Disperse Telmisartan in dispersion of Veegum and sodium hydroxide. Sift Mannitol and Crospovidone through sieve No. 30 ASTM. Granulate Mannitol and Crospovidone using drug dispersion. Dry the wet mass, and sift the dried granules through Sieve No. 25 ASTM. Sift Crospovidone and Colloidal Silicon Dioxide through sieve No. 30 ASTM and mix with dried granules. Sift talc through sieve No. 30 ASTM and lubricate the blend ready for compression.Compress the tablets.

We claim,
1. A solid oral pharmaceutical composition comprising
(a) telmisartan and its pharmaceutical salts in an amount of 5% to 30%;
(b) atleast one water soluble diluent in an amount of 1% to 25%;
(c) one or more basic agents in an amount less than 9 % of the total weight of the composition;
optionally one or more water insoluble diluents alongwith pharmaceutically acceptable excipients wherein the said composition is free of surfactant or emulsifier.
2. The solid oral pharmaceutical composition as claimed in claim 1 wherein the basic agent used in the formulation is selected from alkali metal hydroxides, alkaline hydroxide, alkaline phosphates, alkaline carbonates, meglumine, veegum and basic amino acids such as arginine.
3. The solid oral pharmaceutical composition as claimed in claim 1 wherein suitable water soluble diluent (s) is selected from the group consisting of sugars including lactose, sucrose, glucose, lactulose and dextrose and polyols including mannitol, xylitol, erythritol, dulcitol, ribitol, lactitol and sorbitol..
4. The solid oral pharmaceutical composition as claimed in claim 1 wherein suitable water insoluble diluent(s) is selected from group consisting of cellulose or cellulose derivatives such as microcrystalline cellulose, powdered cellulose, pregelatinized starch, starch, calcium carbonate, calcium sulfate, dibasic calcium phosphate dihydrate, tribasic calcium phosphate, kaolin, magnesium oxide and magnesium carbonate.

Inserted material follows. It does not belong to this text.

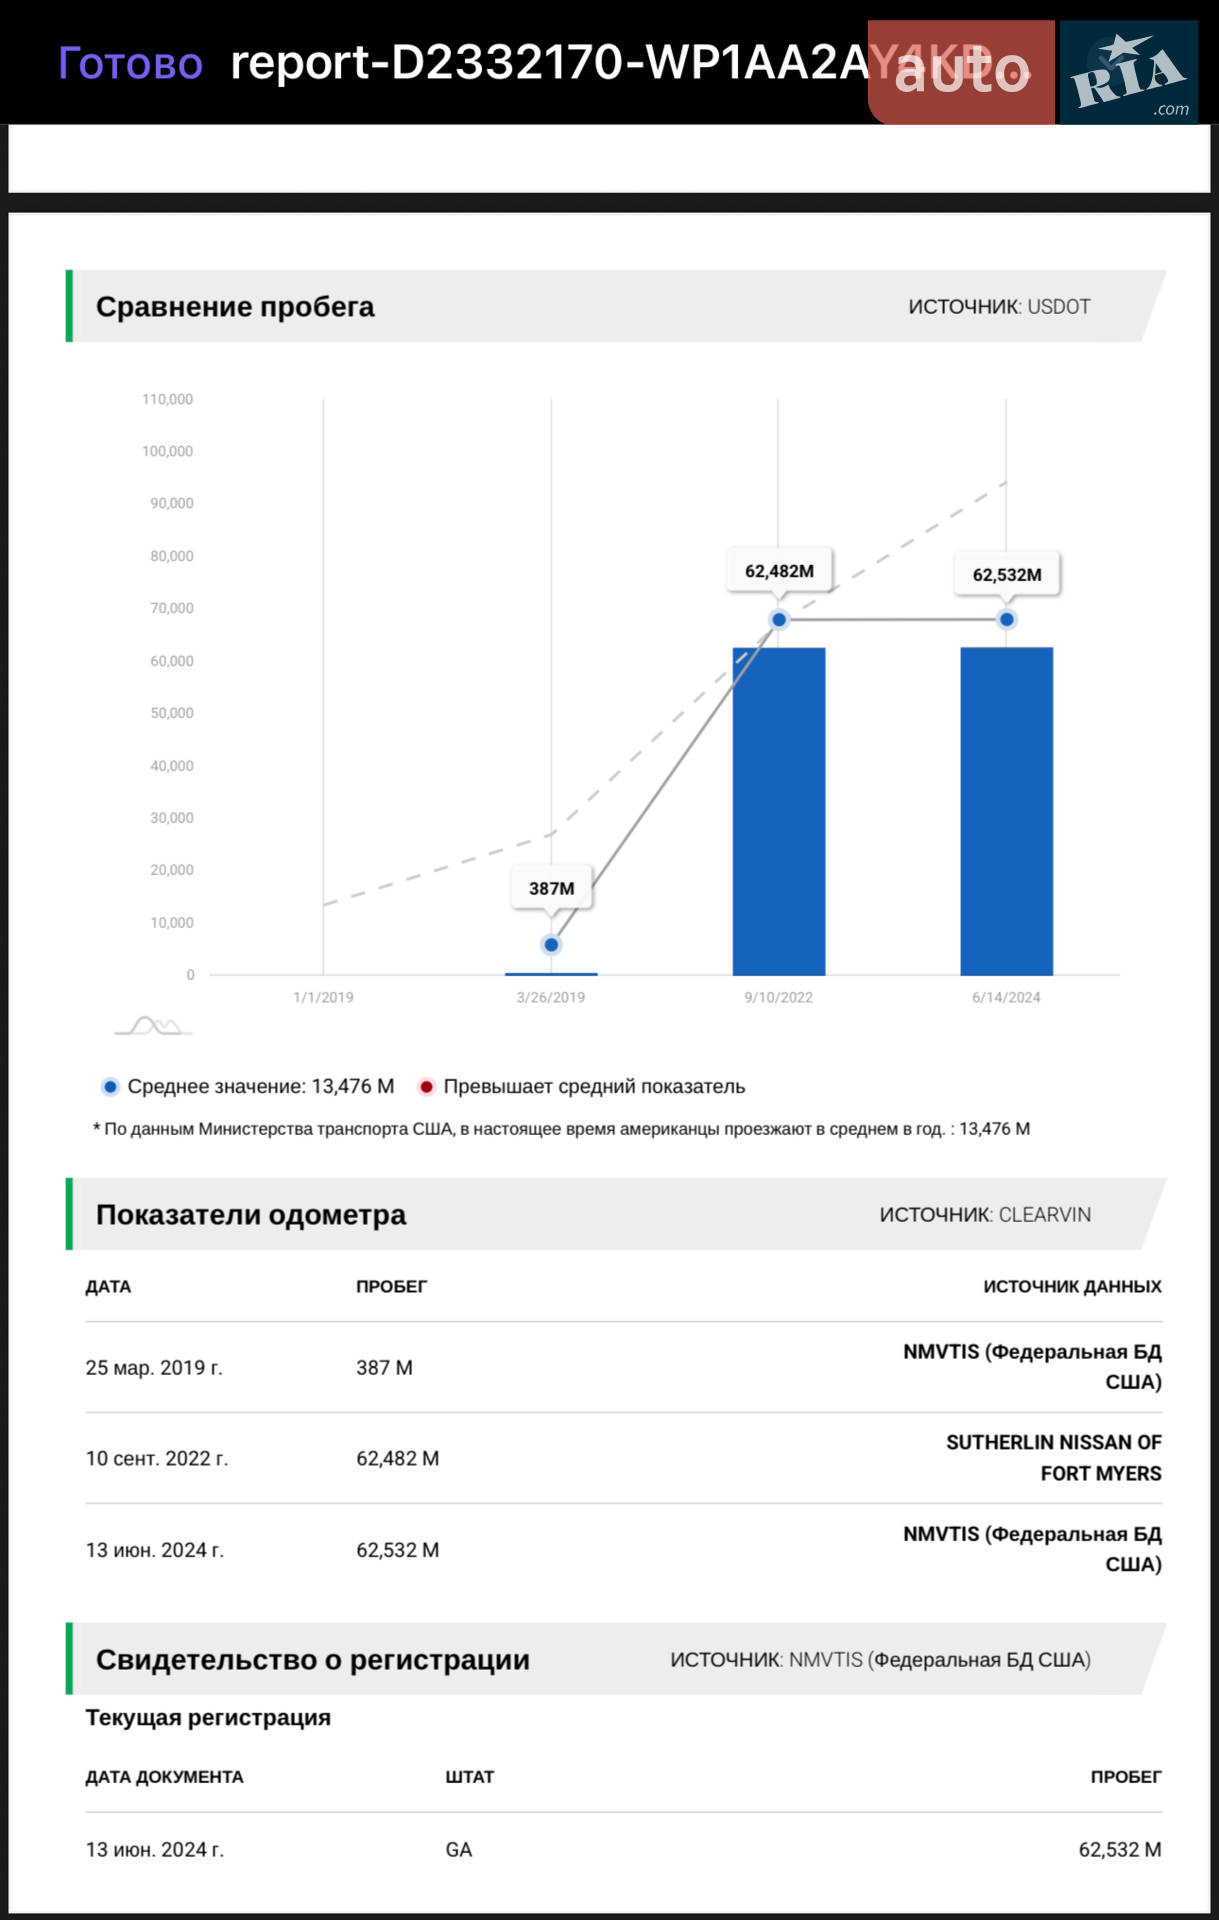Click the small chart logo icon below axis

point(153,1026)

5. The solid oral pharmaceutical composition as claimed in claim 1 wherein the pharmaceutically acceptable excipients are selected lubricants, disintegrants and optionally colorants.
6. The pharmaceutically acceptable excipients as claimed in claim 1 and 5 wherein the lubricant is selected from a group of magnesium stearate, calcium stearate,

glyceryl monostearate, glyceryl palmitosteartae, stearic acid, talc, zinc stearate, hydrogenated vegetable oil, glyceryl behenate, and colloidal silicon dioxide..

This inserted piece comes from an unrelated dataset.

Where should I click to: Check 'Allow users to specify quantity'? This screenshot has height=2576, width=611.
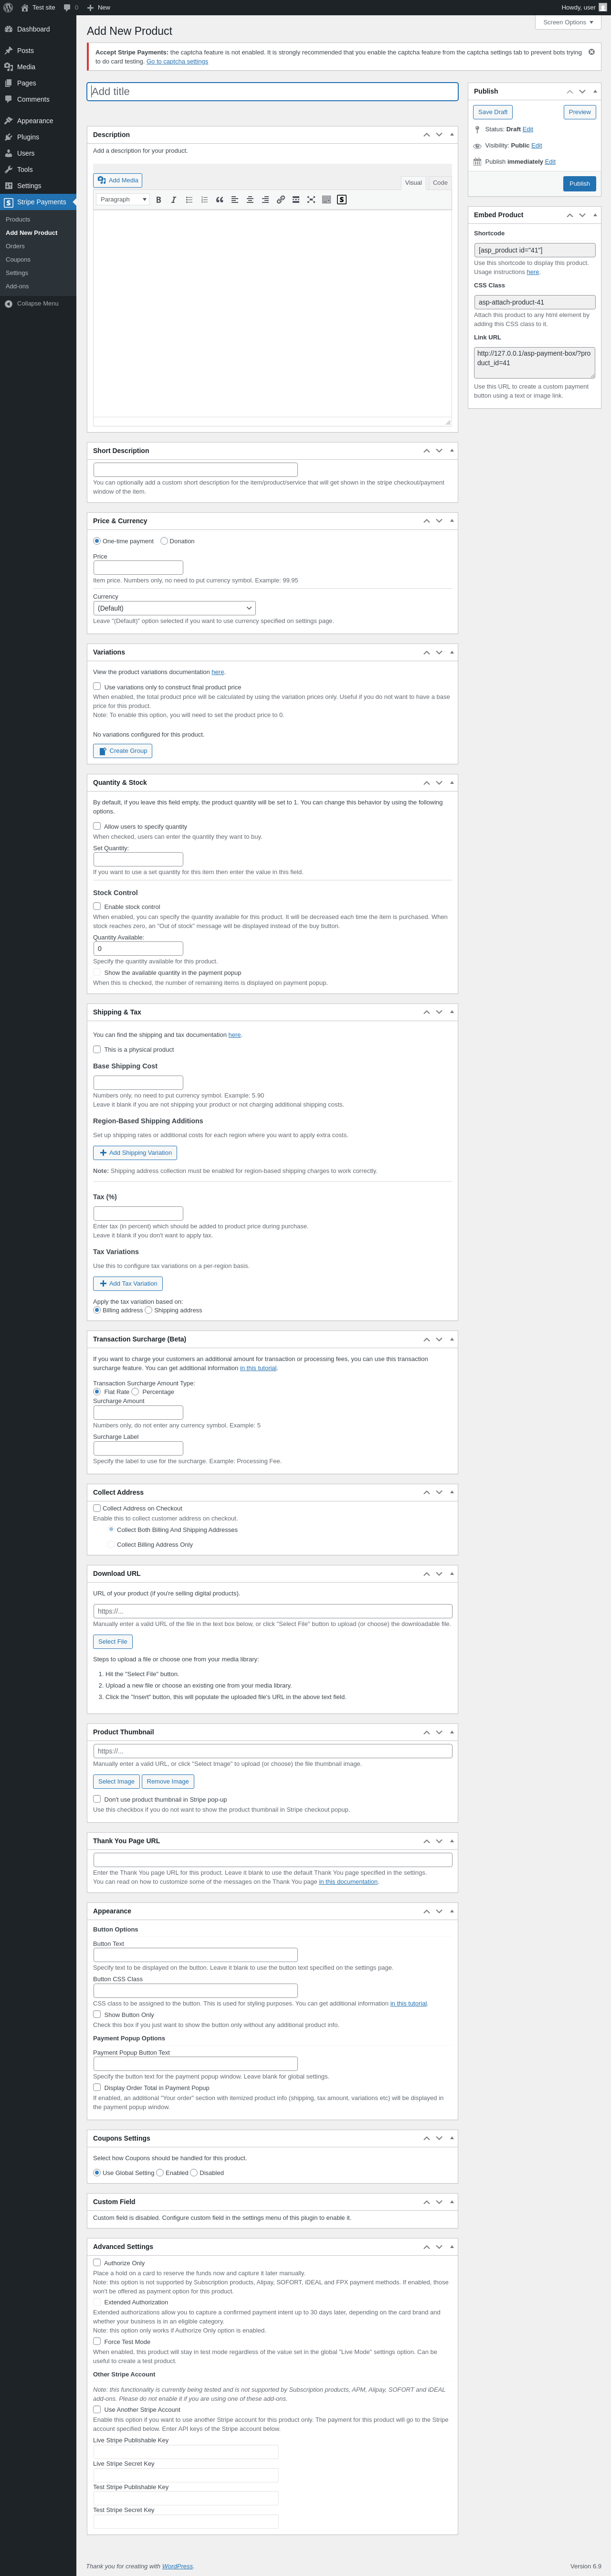97,826
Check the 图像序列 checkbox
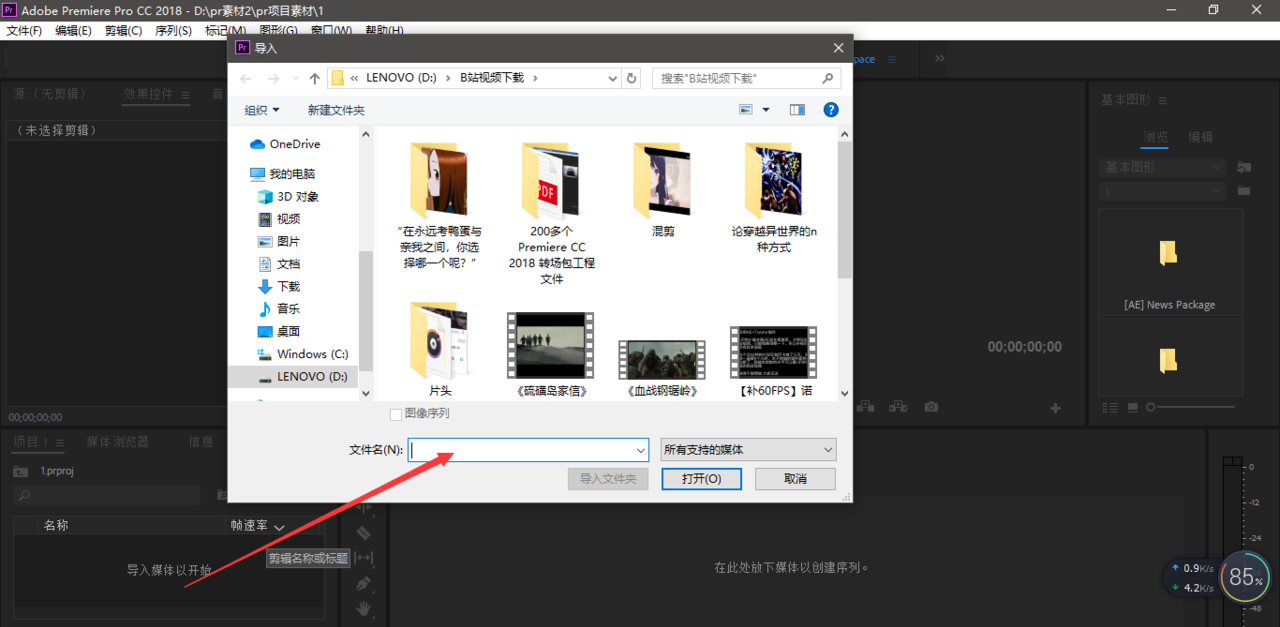 pos(396,414)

7. The pharmaceutically acceptable excipients as claimed in claim 1 and 5 wherein
the disintegrant is selected from group of cellulose, croscarmellose sodium,
crospovidone, starch, sodium starch glycolate,.
8. A process for preparing solid oral pharmaceutical composition as claimed in
claim 1, wherein said composition is prepared by simple granulation process.